*DIRECTIONS FOR THIS TASK*. Rewrite everything from the line containing "The height and" down to the line containing "pyautogui.click(x=186, y=786)", both included, keeping the requests but multiplying each coordinate in the answers by 0.55 and rounding to a whole number with halves going up. Leave the pictures out.

-------- SUPPLIED ENTRIES

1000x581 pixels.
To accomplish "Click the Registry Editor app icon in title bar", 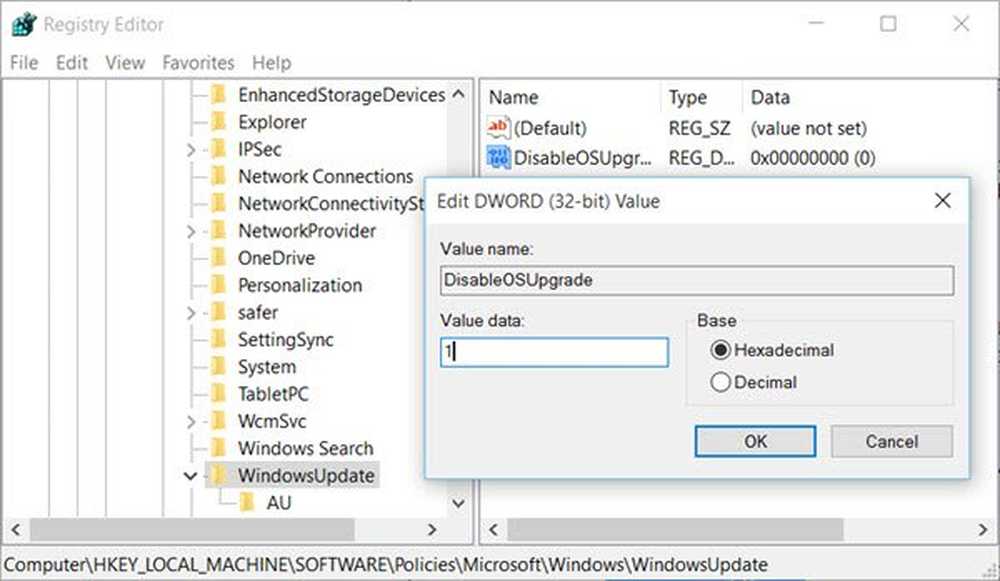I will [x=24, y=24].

----------------
-------- SUPPLIED ENTRIES

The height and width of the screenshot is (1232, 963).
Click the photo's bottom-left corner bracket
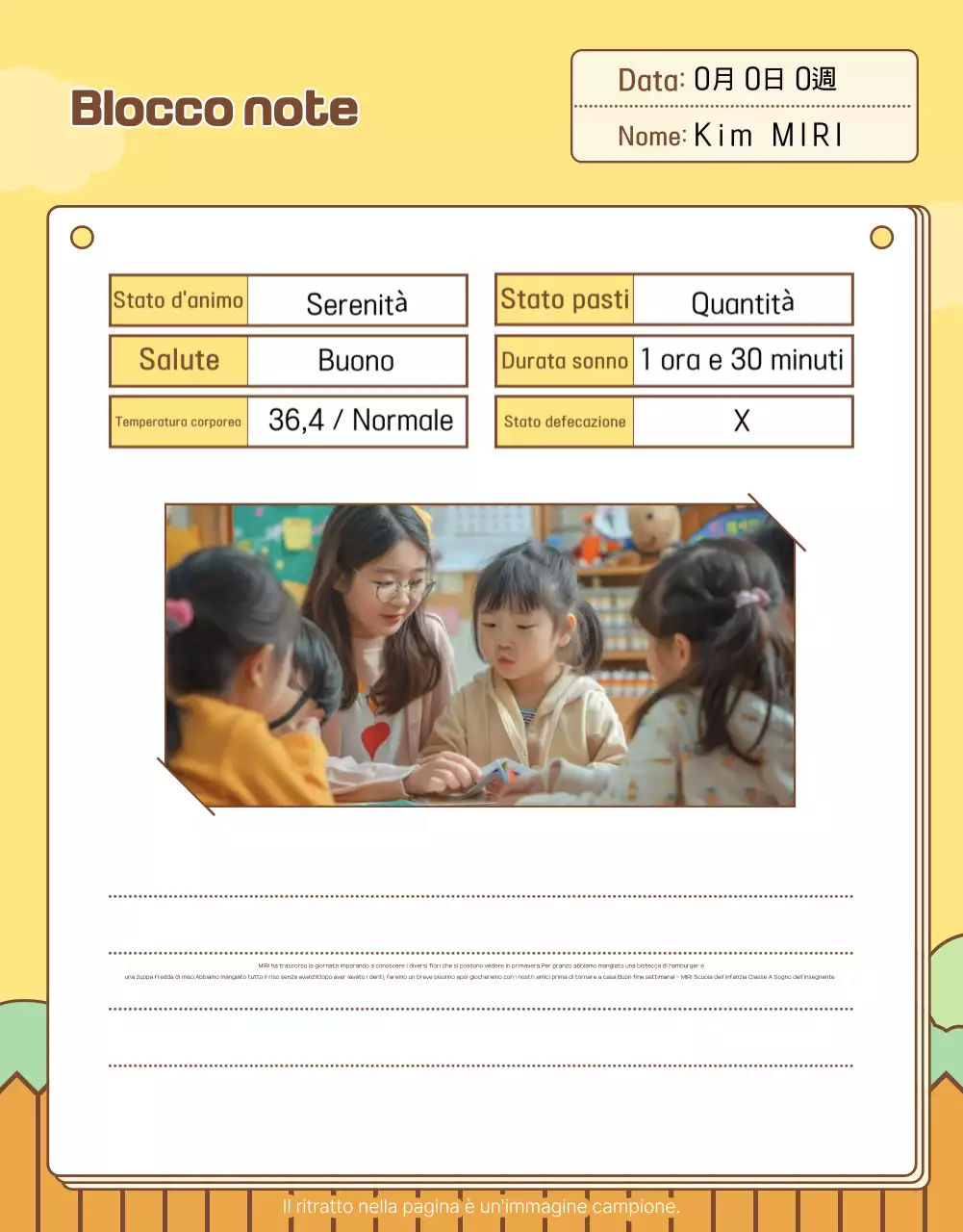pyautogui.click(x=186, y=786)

----------------

*TASK RESPONSE*.
The height and width of the screenshot is (1232, 963).
Click the photo's bottom-left corner bracket
pyautogui.click(x=102, y=432)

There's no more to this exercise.